There was one exception. On June 5, Nancy-Ann DeParle, now the deputy chief of staff, announced on the White House blog that “consumers are starting to hear the good news about their health insurance costs.” She was referring to rebates that were about to be issued from insurers who had run afoul of the medical loss ratio, or MLR. That was the rule that required that if insurers didn’t spend a certain percentage of what they collected in premiums on customers’ claims they had to refund the difference to those customers. DeParle cited three insurers who were about to send their customers about $95 million in premium rebates. Abo
ut two months later, White House press secretary Jay Carney would convene reporters traveling with the president on Air Force One to remind them that “as of today, August 1, 12.8 million Americans will benefit in $1.1 billion in rebates from insurance companies that were made possible by the Affordable Care Act.”
Late in June, Gary Cohen became the fourth head in as many years of CCIIO, the center that had been demoted from an office. Cohen, who had been a partner at one of San Francisco’s most successful litigation firms, was serving as counsel to the state-run exchange that was starting up in California. He had previously worked at CMS, and couldn’t resist the challenge of going back to run the launch of the federal exchange.
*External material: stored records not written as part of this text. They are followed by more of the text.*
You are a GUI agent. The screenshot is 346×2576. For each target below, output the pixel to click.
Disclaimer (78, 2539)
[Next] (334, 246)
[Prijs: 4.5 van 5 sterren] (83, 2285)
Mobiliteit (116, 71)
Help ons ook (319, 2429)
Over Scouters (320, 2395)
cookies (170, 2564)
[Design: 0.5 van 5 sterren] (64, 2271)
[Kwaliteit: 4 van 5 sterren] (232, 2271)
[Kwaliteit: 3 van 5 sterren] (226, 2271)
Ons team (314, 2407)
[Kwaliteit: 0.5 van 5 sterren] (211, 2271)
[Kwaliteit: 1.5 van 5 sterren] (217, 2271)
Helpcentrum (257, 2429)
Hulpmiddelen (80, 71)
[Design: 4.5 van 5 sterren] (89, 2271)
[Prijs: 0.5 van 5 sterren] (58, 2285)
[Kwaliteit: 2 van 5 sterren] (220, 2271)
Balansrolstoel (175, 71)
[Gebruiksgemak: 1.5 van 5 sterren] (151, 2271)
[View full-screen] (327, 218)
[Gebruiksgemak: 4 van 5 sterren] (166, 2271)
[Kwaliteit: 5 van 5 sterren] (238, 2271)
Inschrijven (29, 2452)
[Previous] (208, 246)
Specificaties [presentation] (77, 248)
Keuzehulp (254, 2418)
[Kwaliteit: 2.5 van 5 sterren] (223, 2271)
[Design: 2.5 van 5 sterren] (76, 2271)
Cohen’s CCIIO now had fourteen months to get the exchanges up and running. Within days of arriving, Cohen decided he had to take a fresh look at all the regulations being drafted. He was soon told by higher-ups at CMS and the White House that he should take his time.
There would be no substantive regulations having anything to do with Obamacare issued from Labor Day through Election Day, 2012. Without the regulations governing the standards for insurance to be sold on the exchange, there was no way to create the so-called business rules that the coders needed to begin building the website.
The final insurance regulations would not be issued until December 16, 2012. That was more than a year behind the already unambitious schedule that had so alarmed the White House economic team in the summer of 2010. And it was a year and a half after the White House staff meeting in July 2011, when the insurance companies were reported to be “going bananas” over not having already been given the rules.